Spotkanie sąsiadów w tabeli z dwóch przeciwległych krańców Polski lepiej rozpoczęło się dla gości z Suwałk. W 10. minucie wykorzystali oni błąd naszej defensywy. Jeden z najszybszych polskich piłkarzy – Denis Gojko dobrze przyjął piłkę w naszym polu karnym i strzałem w lewy róg nie dał szans Mikołajowi Biegańskiemu. Później przez kilkanaście minut goście grali na euforii po zdobytej bramce i ciężko nam było przedostać się w okolice ich bramki. Aż do 24. minuty, kiedy Lucjan Klisiewicz uderzył nieco za wysoko, chwilę później bardzo groźnie uderzył Kamil Wojtyra.
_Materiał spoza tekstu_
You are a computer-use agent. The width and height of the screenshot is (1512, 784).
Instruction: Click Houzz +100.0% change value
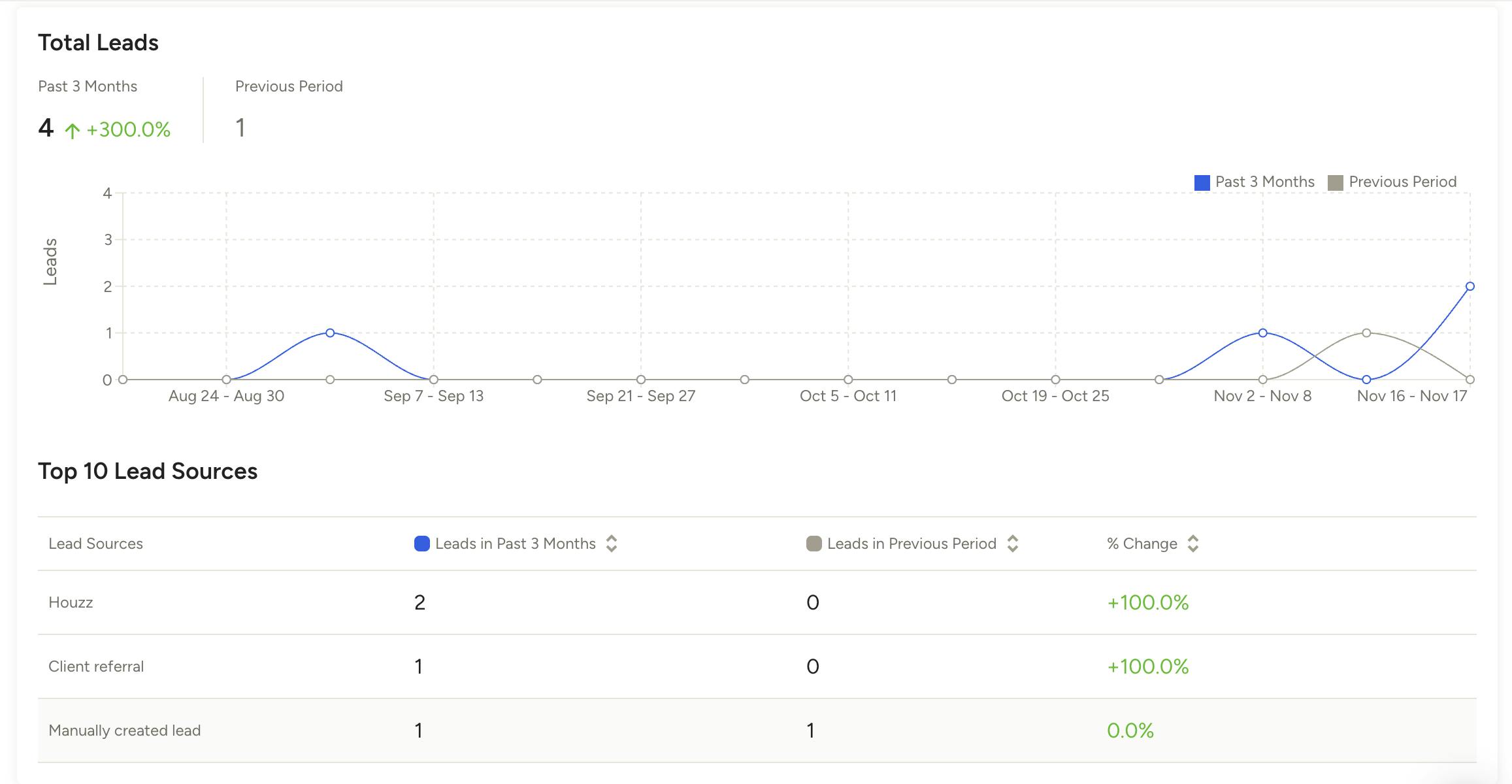pyautogui.click(x=1147, y=602)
To co wydarzyło się między 27. a 30. minutą totalnie zaprzeczyło tezie, że w meczach Skry i Wigier pada najmniej goli w eWinner 2. Lidze. Najpierw zamieszanie po dośrodkowaniu Piotrka Noconia z rzutu rożnego na bramkę wyrównującą zamienił uderzeniem głową Hubert Sadowski. Z remisu nie pocieszyliśmy się jednak zbyt długo, bo niespełna dwie minuty później kolejną naszą niefrasobliwość w defensywie bezlitośnie skarcił Kamil Adamek. Goście na prowadzeniu byli jednak jeszcze krócej niż my z wynikiem 1:1. Chwilę później bramkę na 2:2 zdobył wygłodniały goli Kamil Wojtyra. Piłka po jego uderzeniu odbiła się jeszcze od słupka i zatrzepotała między słupkami bramki Hieronima Zocha ku naszej wielkiej radości.
– Starałem nie stwarzać sobie dodatkowej presji, sztab szkoleniowy również dał mi dużo spokoju i to na pewno pomogło – przyznawał po meczu najlepszy strzelec eWinner 2. Ligi. Radość mogła być jednak jeszcze większa, albowiem tuż przed przerwą Kamil powinien dołożyć kolejne trafienie. Po świetnej akcji prawą stroną dobrze opanował piłkę w polu karnym, przełożył ją na lewą nogą i… uderzył minimalnie obok słupka. Do wyjścia na prowadzenie zabrakło naprawdę centymetrów. Po tak emocjonującej pierwszej części spotkania można było w napięciu oczekiwać drugiej połówki.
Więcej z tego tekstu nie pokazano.